Secondary amenorrhoea is when menstruation has occurred but has ceased for more than six months, not related to pregnancy. About 4% of women suffer from this and there can be many reasons. Anxiety, dramatic weight loss and obesity are the most common causes. It can also be found in athletic women. Once the cause has been identified, normal menstrual function usually returns after treatment.

Lea Taylor is a life and disability underwriter at Scottish Equitable Protect

Underwriting implications

Due to the nature of these conditions information can be limited causing delays in the underwriting process. Life cover can normally be offered at standard rate without approaching a GP. For critical illness cover, as long as malignancy has been ruled out and all investigations are complete and a full recovery made with no sequel, preferable terms can still be offered. For income protection, total and permanent disability and waiver of premium, underwriters are obviously more cautious and are more concerned about the long-term conditions which can cause time off work. Where appropriate, medical evidence is sought from the GP to establish the severity of the condition, any suffering of regular symptoms and if the individual has had any time off work. It will then be decided whether excluding certain conditions from the disability benefits should this be necessary.
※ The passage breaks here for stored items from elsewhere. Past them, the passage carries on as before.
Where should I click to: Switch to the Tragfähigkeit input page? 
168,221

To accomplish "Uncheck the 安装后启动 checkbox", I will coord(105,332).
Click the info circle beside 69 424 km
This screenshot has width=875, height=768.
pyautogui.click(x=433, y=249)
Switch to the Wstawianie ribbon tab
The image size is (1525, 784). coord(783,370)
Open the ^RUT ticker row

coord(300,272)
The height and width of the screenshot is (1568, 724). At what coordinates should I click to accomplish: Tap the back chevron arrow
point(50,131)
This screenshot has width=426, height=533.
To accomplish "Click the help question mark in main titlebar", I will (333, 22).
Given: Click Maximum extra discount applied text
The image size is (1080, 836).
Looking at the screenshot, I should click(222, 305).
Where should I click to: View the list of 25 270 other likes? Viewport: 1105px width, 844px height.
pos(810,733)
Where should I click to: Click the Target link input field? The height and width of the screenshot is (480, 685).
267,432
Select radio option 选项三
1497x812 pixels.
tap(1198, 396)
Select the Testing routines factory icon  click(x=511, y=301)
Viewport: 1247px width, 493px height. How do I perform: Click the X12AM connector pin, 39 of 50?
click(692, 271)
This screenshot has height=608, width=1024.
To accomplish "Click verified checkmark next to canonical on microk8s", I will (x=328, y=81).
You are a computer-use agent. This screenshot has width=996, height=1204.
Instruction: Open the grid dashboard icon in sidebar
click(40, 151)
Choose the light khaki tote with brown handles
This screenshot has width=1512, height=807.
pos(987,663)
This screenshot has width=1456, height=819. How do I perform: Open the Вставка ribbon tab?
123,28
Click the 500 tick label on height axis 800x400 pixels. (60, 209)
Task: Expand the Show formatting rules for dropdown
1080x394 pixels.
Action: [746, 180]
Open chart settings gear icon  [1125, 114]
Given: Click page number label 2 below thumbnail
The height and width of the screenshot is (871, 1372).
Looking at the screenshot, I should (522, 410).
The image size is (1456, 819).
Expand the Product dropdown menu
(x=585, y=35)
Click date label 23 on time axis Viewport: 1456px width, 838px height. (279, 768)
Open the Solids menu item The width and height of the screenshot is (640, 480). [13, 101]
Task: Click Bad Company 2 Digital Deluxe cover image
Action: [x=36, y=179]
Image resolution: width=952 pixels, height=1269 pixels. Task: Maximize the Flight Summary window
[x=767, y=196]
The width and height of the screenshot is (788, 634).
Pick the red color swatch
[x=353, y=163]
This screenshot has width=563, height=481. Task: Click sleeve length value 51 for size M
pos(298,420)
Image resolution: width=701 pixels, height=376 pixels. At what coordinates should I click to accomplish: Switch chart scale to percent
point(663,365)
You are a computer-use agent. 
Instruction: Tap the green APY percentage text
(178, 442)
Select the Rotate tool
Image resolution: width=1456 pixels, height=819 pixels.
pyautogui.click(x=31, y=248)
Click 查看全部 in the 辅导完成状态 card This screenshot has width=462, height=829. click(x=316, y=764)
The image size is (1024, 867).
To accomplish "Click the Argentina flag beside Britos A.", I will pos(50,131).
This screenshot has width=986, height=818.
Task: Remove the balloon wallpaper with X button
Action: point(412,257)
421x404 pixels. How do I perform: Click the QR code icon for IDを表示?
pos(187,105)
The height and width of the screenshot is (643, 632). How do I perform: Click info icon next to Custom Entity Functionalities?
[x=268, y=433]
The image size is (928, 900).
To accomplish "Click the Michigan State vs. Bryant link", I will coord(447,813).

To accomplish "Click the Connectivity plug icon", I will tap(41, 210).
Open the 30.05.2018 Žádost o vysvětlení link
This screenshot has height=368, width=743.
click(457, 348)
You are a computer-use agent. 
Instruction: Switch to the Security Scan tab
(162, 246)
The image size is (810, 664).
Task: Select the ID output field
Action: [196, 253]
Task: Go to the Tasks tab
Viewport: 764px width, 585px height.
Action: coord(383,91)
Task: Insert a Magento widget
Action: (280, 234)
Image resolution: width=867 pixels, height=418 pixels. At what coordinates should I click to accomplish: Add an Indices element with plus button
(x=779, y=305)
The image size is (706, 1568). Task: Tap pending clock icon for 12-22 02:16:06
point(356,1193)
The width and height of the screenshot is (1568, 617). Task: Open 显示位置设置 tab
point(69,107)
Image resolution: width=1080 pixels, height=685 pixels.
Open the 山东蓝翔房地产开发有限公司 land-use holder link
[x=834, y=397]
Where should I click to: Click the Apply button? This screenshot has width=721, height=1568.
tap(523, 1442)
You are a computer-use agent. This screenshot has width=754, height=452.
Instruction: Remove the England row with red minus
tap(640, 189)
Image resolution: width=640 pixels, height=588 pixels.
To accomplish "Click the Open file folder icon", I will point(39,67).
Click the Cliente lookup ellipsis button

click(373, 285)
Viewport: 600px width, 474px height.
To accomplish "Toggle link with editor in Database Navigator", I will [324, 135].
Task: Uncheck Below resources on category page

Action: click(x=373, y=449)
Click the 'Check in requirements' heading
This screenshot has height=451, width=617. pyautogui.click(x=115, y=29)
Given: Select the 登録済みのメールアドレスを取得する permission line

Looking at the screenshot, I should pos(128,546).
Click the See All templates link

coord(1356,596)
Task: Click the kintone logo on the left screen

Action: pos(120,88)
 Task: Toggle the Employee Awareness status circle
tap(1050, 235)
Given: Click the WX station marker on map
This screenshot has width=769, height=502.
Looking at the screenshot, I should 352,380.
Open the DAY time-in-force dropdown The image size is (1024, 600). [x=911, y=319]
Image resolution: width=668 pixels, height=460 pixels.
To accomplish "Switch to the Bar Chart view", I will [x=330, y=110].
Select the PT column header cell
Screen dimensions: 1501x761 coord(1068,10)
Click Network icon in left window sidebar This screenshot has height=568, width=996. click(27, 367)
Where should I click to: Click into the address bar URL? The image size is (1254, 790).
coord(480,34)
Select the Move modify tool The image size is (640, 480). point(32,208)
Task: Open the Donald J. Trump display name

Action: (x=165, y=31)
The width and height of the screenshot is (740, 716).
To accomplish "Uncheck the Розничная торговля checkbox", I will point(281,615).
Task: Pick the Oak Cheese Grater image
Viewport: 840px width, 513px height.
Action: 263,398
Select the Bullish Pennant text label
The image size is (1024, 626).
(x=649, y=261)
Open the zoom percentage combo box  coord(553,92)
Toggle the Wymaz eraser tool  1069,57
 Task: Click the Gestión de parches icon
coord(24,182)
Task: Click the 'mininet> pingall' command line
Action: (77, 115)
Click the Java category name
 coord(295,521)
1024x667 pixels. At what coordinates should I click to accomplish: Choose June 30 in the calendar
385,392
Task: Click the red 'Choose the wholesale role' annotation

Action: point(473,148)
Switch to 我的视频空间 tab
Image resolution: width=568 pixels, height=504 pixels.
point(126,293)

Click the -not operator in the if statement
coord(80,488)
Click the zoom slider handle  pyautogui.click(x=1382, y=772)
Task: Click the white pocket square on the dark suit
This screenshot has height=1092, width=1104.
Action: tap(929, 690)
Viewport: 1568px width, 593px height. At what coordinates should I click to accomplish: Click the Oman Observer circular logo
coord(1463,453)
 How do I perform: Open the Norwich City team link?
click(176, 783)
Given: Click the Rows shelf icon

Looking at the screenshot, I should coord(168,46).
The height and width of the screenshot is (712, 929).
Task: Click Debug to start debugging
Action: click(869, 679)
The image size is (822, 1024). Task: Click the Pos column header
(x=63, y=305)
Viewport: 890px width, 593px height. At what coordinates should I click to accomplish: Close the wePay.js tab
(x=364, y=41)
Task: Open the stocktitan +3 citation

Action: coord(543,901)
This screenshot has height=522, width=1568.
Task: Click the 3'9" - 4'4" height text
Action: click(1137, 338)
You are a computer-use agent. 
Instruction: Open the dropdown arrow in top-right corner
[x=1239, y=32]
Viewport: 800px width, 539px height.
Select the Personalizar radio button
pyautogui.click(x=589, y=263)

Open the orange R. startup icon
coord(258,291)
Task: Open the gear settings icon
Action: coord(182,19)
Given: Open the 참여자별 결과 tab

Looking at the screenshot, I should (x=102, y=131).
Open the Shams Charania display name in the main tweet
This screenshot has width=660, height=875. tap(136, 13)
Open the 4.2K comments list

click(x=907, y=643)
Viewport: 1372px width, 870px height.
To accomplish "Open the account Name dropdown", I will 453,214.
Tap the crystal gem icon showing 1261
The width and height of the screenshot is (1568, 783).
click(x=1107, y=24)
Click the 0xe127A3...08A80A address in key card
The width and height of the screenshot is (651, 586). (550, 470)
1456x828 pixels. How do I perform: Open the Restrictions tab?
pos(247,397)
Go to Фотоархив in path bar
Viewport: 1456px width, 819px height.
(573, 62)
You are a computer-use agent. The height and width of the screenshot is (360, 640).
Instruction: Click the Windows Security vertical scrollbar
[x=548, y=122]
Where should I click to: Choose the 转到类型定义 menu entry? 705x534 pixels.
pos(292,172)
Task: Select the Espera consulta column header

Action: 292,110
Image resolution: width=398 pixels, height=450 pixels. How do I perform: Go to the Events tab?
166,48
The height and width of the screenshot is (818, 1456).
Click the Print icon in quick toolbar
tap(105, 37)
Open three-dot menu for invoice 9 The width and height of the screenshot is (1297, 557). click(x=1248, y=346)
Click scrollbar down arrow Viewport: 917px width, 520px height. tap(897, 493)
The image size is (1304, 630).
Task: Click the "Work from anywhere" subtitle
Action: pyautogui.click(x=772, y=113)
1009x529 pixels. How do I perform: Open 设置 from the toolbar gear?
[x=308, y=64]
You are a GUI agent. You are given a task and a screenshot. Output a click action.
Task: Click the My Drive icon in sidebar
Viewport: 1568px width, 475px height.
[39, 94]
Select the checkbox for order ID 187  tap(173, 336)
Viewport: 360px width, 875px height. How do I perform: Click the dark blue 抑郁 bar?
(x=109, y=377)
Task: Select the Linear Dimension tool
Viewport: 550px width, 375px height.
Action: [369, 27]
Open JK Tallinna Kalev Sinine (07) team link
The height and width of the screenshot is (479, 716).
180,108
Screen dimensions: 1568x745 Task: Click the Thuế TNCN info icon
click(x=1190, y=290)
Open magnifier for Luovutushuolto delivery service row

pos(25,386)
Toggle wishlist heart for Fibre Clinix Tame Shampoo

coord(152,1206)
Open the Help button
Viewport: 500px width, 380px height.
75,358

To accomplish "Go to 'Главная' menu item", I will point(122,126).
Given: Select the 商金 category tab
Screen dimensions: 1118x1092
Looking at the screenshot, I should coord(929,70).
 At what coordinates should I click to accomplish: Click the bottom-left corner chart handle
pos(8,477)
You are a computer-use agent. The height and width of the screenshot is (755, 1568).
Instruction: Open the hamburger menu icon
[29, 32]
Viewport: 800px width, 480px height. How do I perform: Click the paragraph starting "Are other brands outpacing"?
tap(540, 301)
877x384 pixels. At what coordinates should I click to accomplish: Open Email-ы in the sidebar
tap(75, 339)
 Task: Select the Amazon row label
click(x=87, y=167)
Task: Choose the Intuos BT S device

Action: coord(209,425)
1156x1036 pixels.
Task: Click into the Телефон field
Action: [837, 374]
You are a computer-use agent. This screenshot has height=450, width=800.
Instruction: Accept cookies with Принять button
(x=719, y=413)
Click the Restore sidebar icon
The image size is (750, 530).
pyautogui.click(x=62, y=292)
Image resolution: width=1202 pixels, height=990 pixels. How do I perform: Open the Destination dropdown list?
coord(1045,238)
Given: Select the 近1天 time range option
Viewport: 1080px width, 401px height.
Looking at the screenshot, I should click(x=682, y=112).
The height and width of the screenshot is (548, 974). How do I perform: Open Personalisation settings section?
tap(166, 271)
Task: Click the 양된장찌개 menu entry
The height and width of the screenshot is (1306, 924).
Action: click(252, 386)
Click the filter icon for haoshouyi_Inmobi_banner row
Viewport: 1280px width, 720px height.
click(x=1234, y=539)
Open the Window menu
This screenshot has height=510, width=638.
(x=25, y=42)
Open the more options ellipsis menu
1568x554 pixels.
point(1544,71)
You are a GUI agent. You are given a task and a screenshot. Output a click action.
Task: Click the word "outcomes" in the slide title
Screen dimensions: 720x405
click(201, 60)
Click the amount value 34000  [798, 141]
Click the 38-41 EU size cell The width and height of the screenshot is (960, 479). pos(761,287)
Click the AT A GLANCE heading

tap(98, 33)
For prompt underwriting decisions, it is vital that all the relevant details should be provided at application stage. Should the client be embarrassed disclosing details to any of these conditions, additional information can be submitted in a sealed envelope and addressed to the chief medical officer. This could prevent the underwriter from requesting further information causing unnecessary delay in offering acceptance terms.